I have heard of folks creating a sling around the belly and tying it up and sideways to a wall/ceiling or fence to make the doe stand and then havign another person lean or sit in a chair such that her hauches are forces up against the fence/wall. If not worried about keepign the milk I'd forget the jars/bucket etc. and lean over her back pressing her into the fence with my body and reach one hand down along my side under her belly and express the teat on the outside / my side of the doe, then turn her the other way against the fence and do the same. She still needs to be tied off to the fence, but this way you are out of the way of getting kicked. Wear thick shoes in case she steps on you, she will. The sling will keep her from laying down. It can be made from an old blanket, sheet or towel


----------



## nchen7 (Feb 25, 2013)

first of all - welcome!!!

this is how I tamed my skittish FF (mind you, i'm pretty new too, but the saying goes persistence beats resistance...I used that mantra to my advantage).

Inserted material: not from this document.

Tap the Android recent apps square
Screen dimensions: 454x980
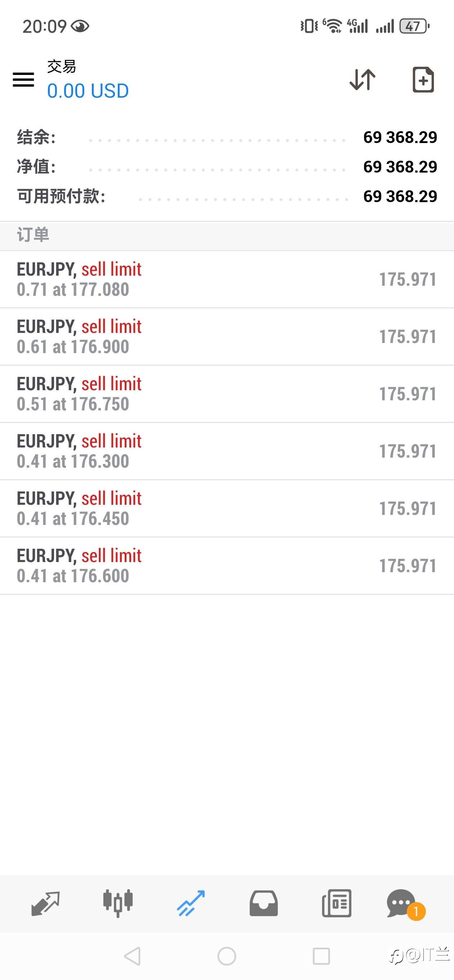point(321,956)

I milk my girl in her sleeping quarters, where she gets her breakfast.

at first, she would kick, spin, step on me, and try to run away. if she moved and there was still food left, i'd make her come back to her spot and keep milking. if she finished her food and moved away, i held on to her teat until she stopped moving, and again, kept milking it until i decided milking time was over. once i had her pinned to the corner of her stall, one hand holding the milk the other trying to hang on to the teat and milk. it was quite comical...

anyway, the key is to not stop milking until *YOU'RE* done.

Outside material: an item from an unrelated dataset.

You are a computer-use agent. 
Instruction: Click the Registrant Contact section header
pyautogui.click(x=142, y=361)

it took about a week for her to calm down, and i can milk her without issues now. she does squirm sometimes, but we're getting better - me getting the hang of milking her, and she getting the hang of being milked.

what i took from my milking endeavours is to have a routine, do the same things every time you go into milk. that way they know what to expect.

also, it could be that her udders are sensitive from being full for so long that she doesn't want you to touch them.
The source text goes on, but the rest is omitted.